2) Factors to consider
Consider how far the property is from your workplace, school, leisure and parents’ place and from amenities like banks, market and shops. The home should be large enough to cater to present and future needs. You may need condominium type facilities like gym, tennis courts and swimming pool. If you plan to have a family, consider those within 1 to 2 km near the property.
3) Noteworthy points
Check the listed points to ensure a smooth property purchase proceeds.
(a) Find out from the seller if the property has any illegal renovations or alterations.
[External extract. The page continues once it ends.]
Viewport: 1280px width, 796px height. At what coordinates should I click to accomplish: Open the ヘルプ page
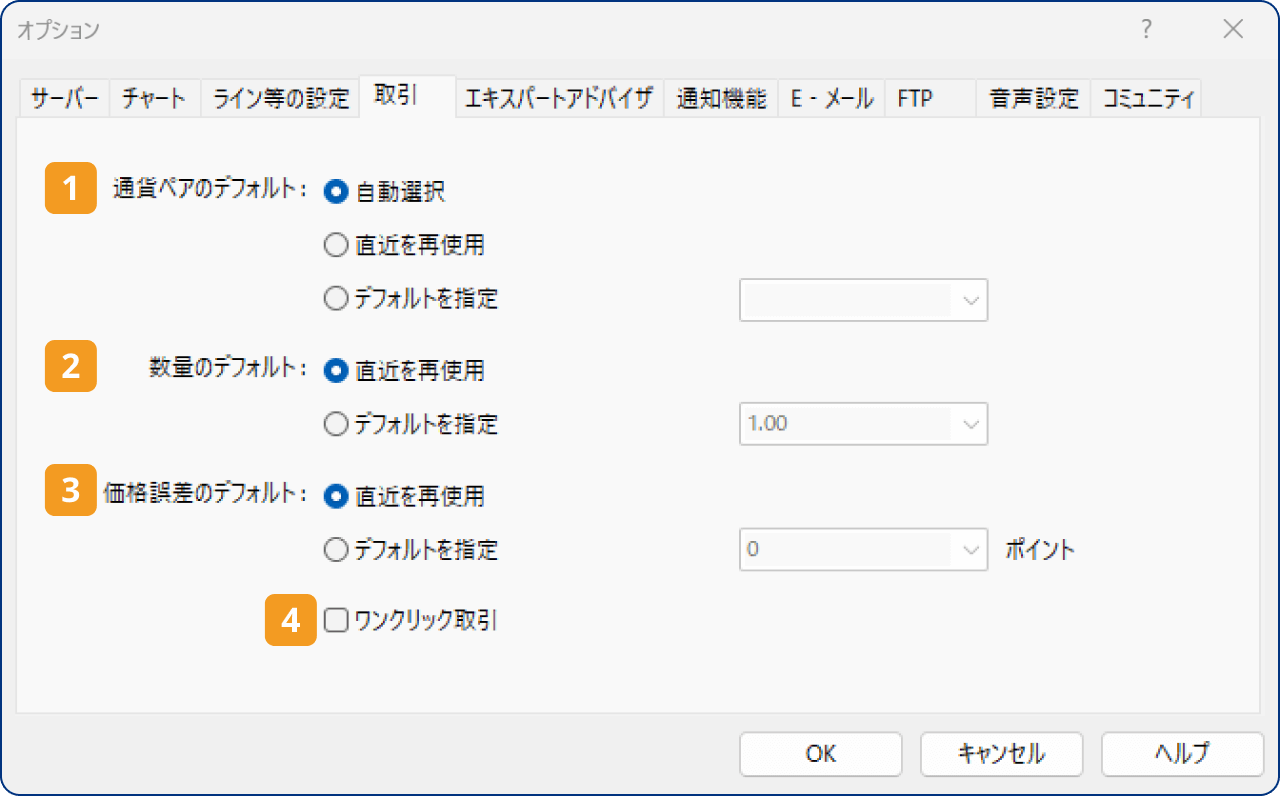point(1182,754)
Consequently, get an understanding from the seller that when the relevant authorities require that the seller change these illegal renovations, it is the seller who bears these costs to rectify it.
(b) Buyers have to satisfy the ethnic integration policy in HDB purchases. So if the purchaser’s ethnic group quota for a flat exceeds the sellers’ prescribed ethnic group quota, the buyer cannot buy a unit from that area unless the seller too belongs to the same ethnic group.
4) Sale completion
Once the seller and buyer agree at the price, they can complete the sale by making payments and transferring the Certificate of Title (CT) issued by the Singapore Land Authority, from the seller to the buyer.
(a) The buyer has to enter a valid real estate contract in the form of ‘Option to Purchase (OTP)’.
The buyer has to pay an option fee at this stage, which is usually 1% of the agreed sale price to get the right to buy the property at the said price within a defined period usually 14 calendar days. The seller within this period is obligated to sell it to you only. In the event the seller retract from the deal during the period, he will lose only the option fee amount. It is during this period where the buyer should be making home loan comparison.
(b) The buyer has to pay another 9% of the agreed price called Option Exercise Fee to exercise the OTP to create a valid sale contract called Sale and Purchase Agreement. The option fee and option exercise fee thus form the down payment, which is 10% of the agreed sale price. The remainder amount should be paid on or before the legal completion date after the buyer’s lawyer does all required checks, including Certificate of Title and bankruptcy searches.
(c) As the Certificate of Title (CT) is the only legal document proving property ownership, the buyer’s lawyer can inspect it once the buyer accepts the OTP. The buyer’s lawyer usually keeps the CT till the old CT is surrendered to the Singapore Land Authority for reissuing a new CT to the buyer.
(d) Once the CPF boards approves the release of the buyer’s CPF funds for making the purchase, the buyer’s lawyer prepares (i) completion statements and (ii) transfer document or draft conveyance. Even if you do not intend to utilize CPF for any repayments, the buyer should still request for the lawyer to apply and deduct a nominal sum say $1 per month as an application after completion of this transaction will incur additional fees.
(i) The completion statement is issued to the mortgage bank so that the buyer can finalize the down payment amount and for the buyer to determine the balance amount to be paid on deducting the deposit amount. The completion statement is usually sent to the buyer a few days before the date of legal completion.
(ii) Once the buyer settles all outstanding dues on the legal completion date, the seller’s lawyer hands over the keys and Transfer Document to the buyer’s lawyer. This document records proof of the transfer of ownership of the property from the seller to the buyer.
(iii) The buyer’s lawyer applies for the CT from the Singapore Land Authority on the same day, and keeps it safe till the CT is handed to the mortgage bank.